Remote sensing change detection is pivotal for urban monitoring, disaster assessment, and environmental resource management. Yet, unimodal deep learning methods frequently confuse genuine semantic changes with visually similar but irrelevant variations. Recent multimodal approaches incorporate text as auxiliary supervision, but their descriptions are either semantically coarse and unstructured or model-generated and thus noisy. Critically, all of them overlook a simple fact: fine-grained change semantics are already implicitly encoded in the ground-truth mask labels that come standard with every change detection dataset. These masks know where the change happened, what the land-cover types were before and after, how the transition occurred, and how many objects were involved. In this paper, we propose S2M, a framework that obtains structured textual features directly from change labels at zero additional annotation cost. Specifically, each change region is automatically transcribed into a semantic quadruple (where, what, how, how many) and converted into several fixed-template text descriptions, providing precise, dense, and noise-free multimodal supervision. We adopts a two-stage training strategy to fine-tune on remote sensing imagery firstly for robust domain-specific representation, after which a multimodal decoder with a bi-directional contrastive loss is introduced to achieve deep alignment between visual features and structured textual embeddings. To validate our method, we construct Gaza-Change-v2, a new multi-class change detection (MCD) dataset about the Gaza Strip. On this MCD dataset, S2M achieves a Sek of 17.80\% and an F$_{\text{scd}}$ of 66.14\%, notably surpassing even multimodal methods that leverage large language models. Our work demonstrates that masks can indeed talk. They tell us exactly what, where, how, and how many changes have occurred.

Editorial analysis

A structured set of objections, weighed in public.

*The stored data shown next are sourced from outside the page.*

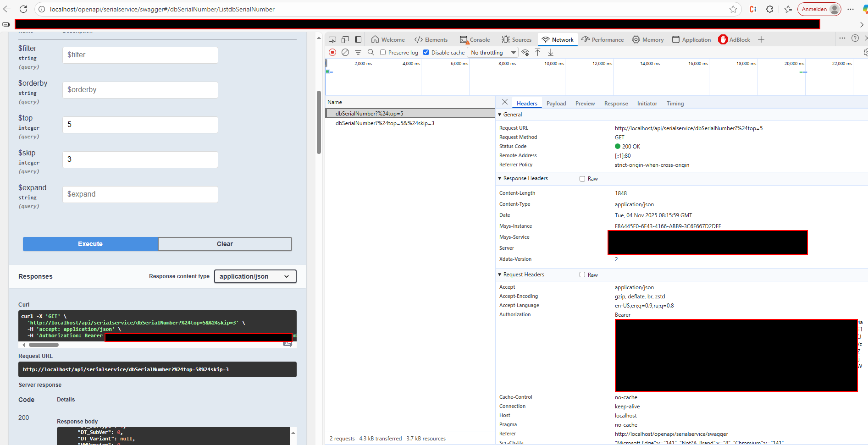Enable the Preserve log checkbox
Screen dimensions: 868x445
click(x=383, y=53)
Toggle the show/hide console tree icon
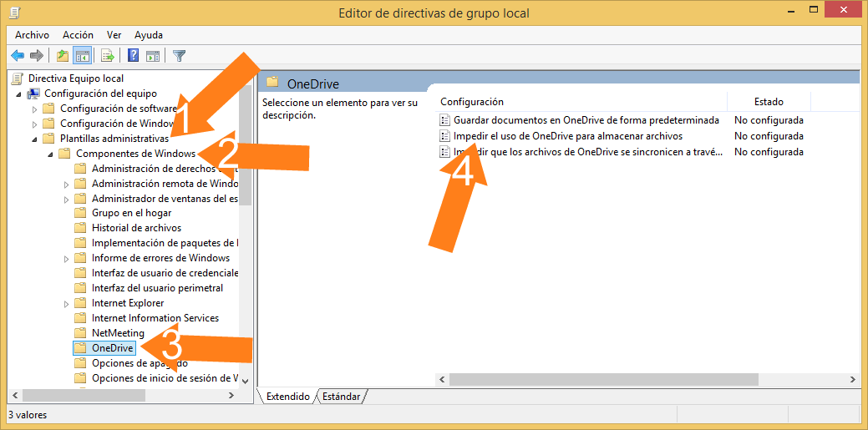 (82, 56)
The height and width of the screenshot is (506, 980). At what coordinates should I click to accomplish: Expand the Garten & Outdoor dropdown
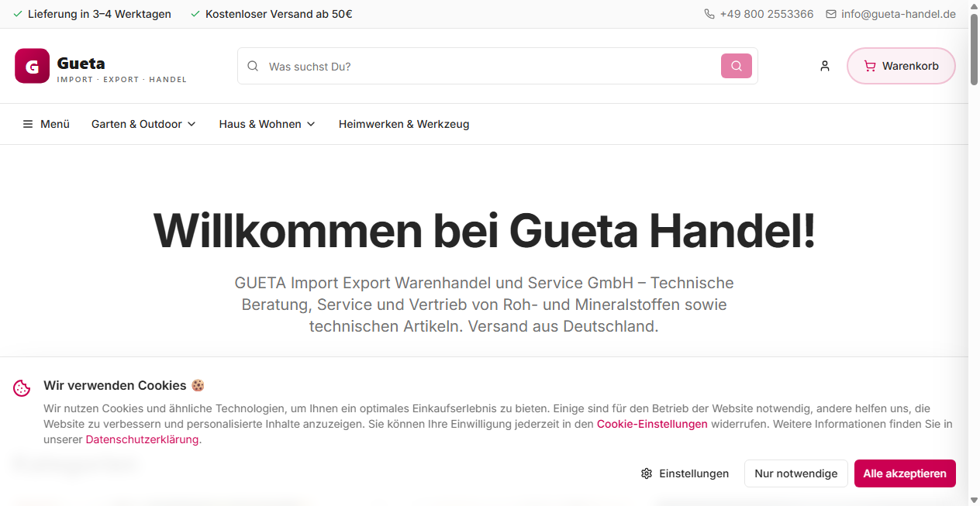click(x=143, y=123)
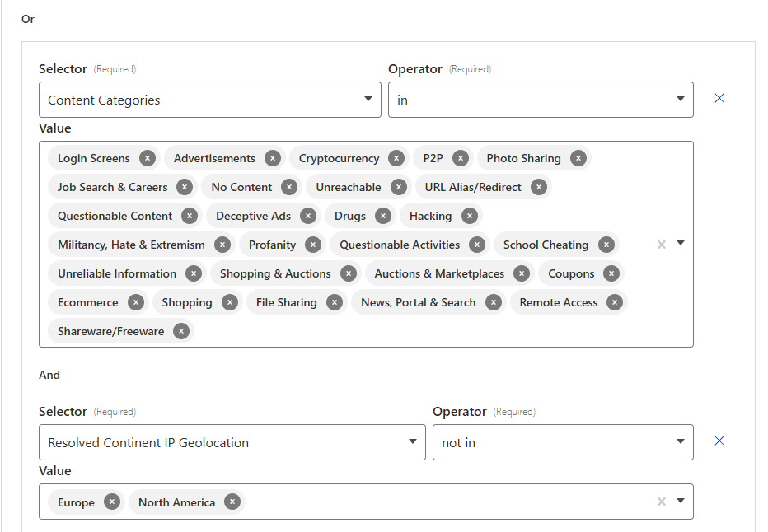Remove the Cryptocurrency tag
Viewport: 768px width, 532px height.
pos(396,158)
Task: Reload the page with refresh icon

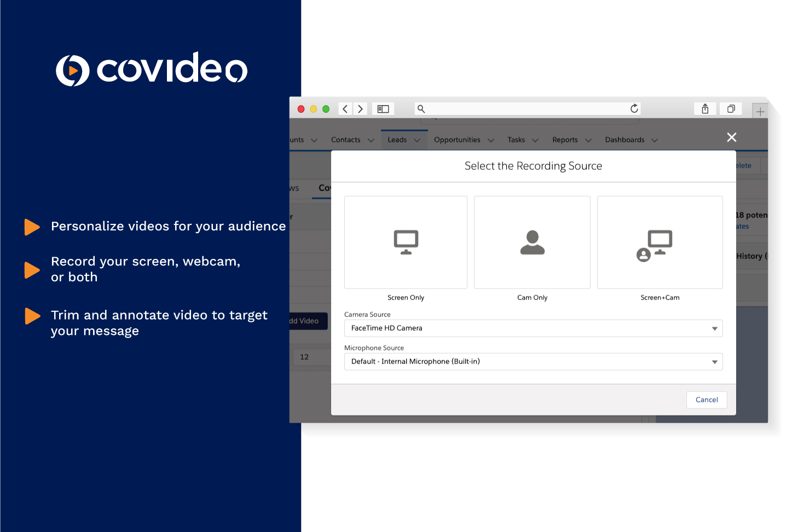Action: point(634,108)
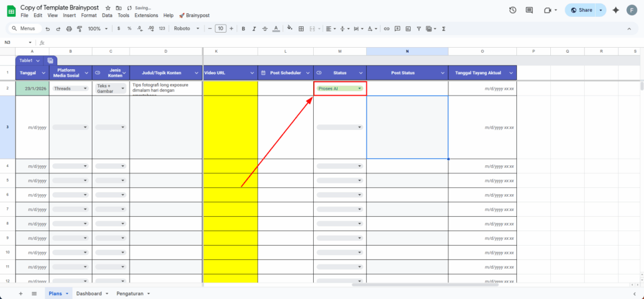Click the undo icon in toolbar
The image size is (644, 299).
pos(47,29)
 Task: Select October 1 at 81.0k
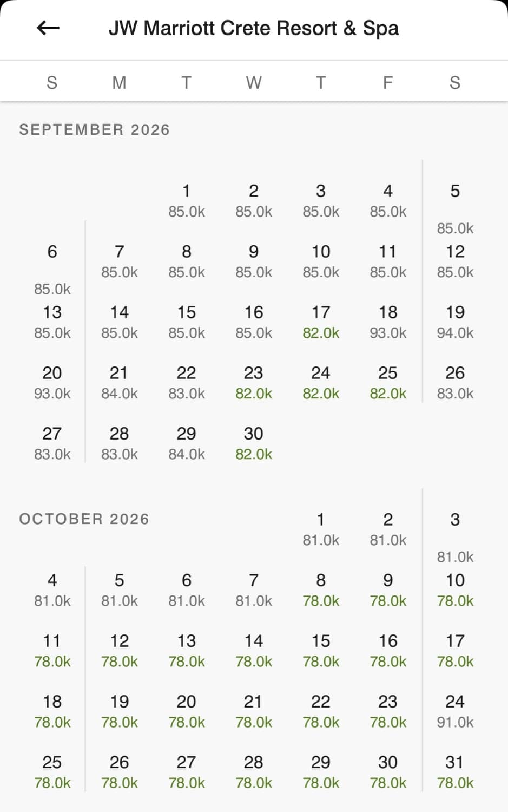pyautogui.click(x=321, y=529)
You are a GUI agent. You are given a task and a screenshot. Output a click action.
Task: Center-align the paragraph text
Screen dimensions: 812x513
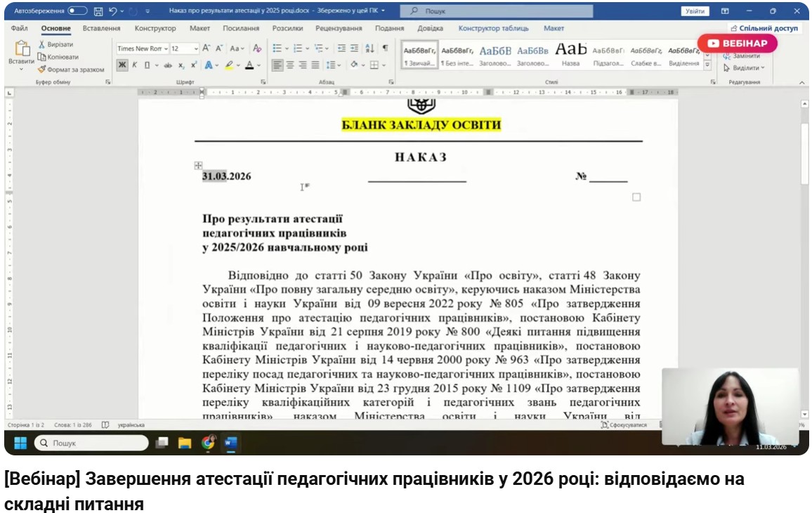tap(290, 65)
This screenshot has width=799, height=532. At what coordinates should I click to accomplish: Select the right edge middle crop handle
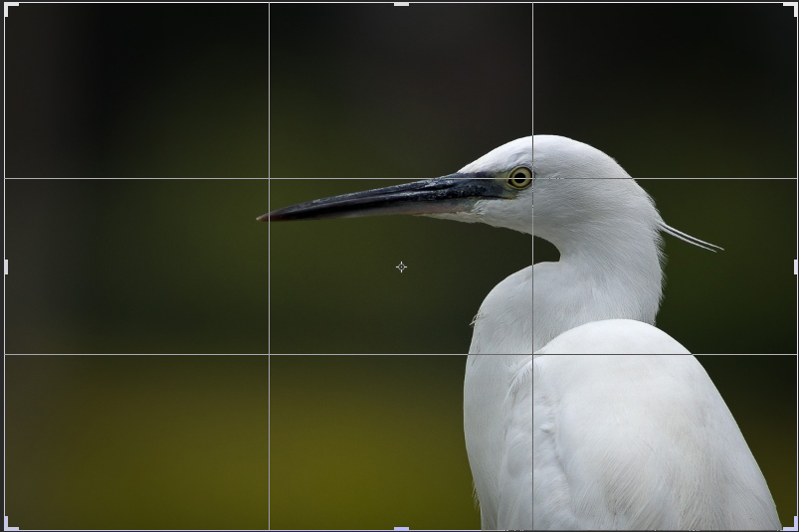pyautogui.click(x=795, y=266)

Desk editor's note, referee report, simulated authors' rebuttal, and a circularity audit. Tearing a paper down is the easy half of reading it; the pith above is the substance, this is the friction.

Referee Report

2 major / 2 minor

Summary. The paper proposes S2M, a framework for remote sensing change detection that extracts structured textual descriptions directly from ground-truth change masks by automatically transcribing each change region into semantic quadruples (where, what, how, how many) and converting them into fixed-template text descriptions. It employs a two-stage training strategy—first fine-tuning a visual encoder on remote sensing imagery, then introducing a multimodal decoder with bi-directional contrastive loss for deep alignment between visual features and the structured textual embeddings. The method is evaluated on a newly constructed multi-class change detection dataset, Gaza-Change-v2, where it reports Sek of 17.80% and F_scd of 66.14%, outperforming even multimodal approaches that use large language models, all at zero additional annotation cost.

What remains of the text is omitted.